Metabolomic profiles of silage

To obtain a more comprehensive understanding of the metabolites in silage, an untargeted metabolomic approach was employed to profile the metabolites and differences among treatments. The flavonoids, such as apiin and apigenin 8-C-[xylosyl-(1- > 2)-galactoside], showed significant up regulation in M treatment than CK (P < 0.05). Apiin is one of the main forms of apigenin that belongs to flavonoids and apigenin was effectively anti-inflammatory, antineoplastic and has antioxidant scavenging ability [50,51,52]. Previous report found that apigetrin and apiin isolated from Sedum caeruleum could against a range of microorganisms, including Escherichia coli, Staphylococcus aureus, Pseudomonas, Klebsiella and other harmful bacteria [53]. Therefore, mugwort residues addition might enhance the metabolites of apiin and apigenin 8-C-[xylosyl-(1- > 2)-galactoside] relevant to flavonoids in silages by altering bacterial community in this study. Besides, it should be noted that apigenin 8-C-[xylosyl-(1- > 2)-galactoside] showed a decreased trend in LAB + M treatment. The reason for the decrease in flavonoids was not clear but might be attributed to the lower pH value. Interestingly, regarding LAB_vs_LAB + M, 2-methylbenzoic acid and apiin in LAB + M treatment showed increased regulation, in which 2-methylbenzoic acid is involved in biosynthesis of secondary metabolites. These results indicated that combined LAB + M addition might enhance the metabolic pathway of secondary metabolites such as flavonoids than LAB inoculation.
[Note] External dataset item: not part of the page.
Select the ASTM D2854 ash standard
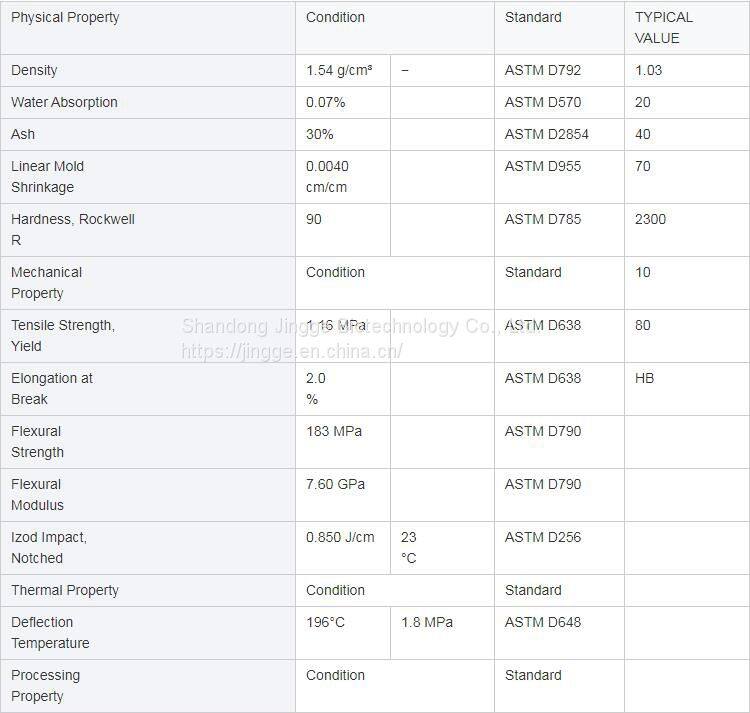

These findings verified our hypothesis that the addition of mugwort residues combined with Lactiplantibacillus pentosus significantly could improve alfalfa silage quality via modulating ensiling microbiota and metabolites.

Conclusions

In summary, this study demonstrated that a significant improvement in the fermentation quality of alfalfa silage through the addition of mugwort residues in combination with Lactiplantibacillus pentosus. This improvement was supported by higher concentrations of lactic acid, lower concentrations of butyric acid and NH3-N, as well as a higher relative abundance of Lactiplantibacillus pentosus. Besides, the differences in metabolic profiles between groups were also observed, and mugwort residues addition could contribute to the upregulation of specific metabolites such as flavonoids.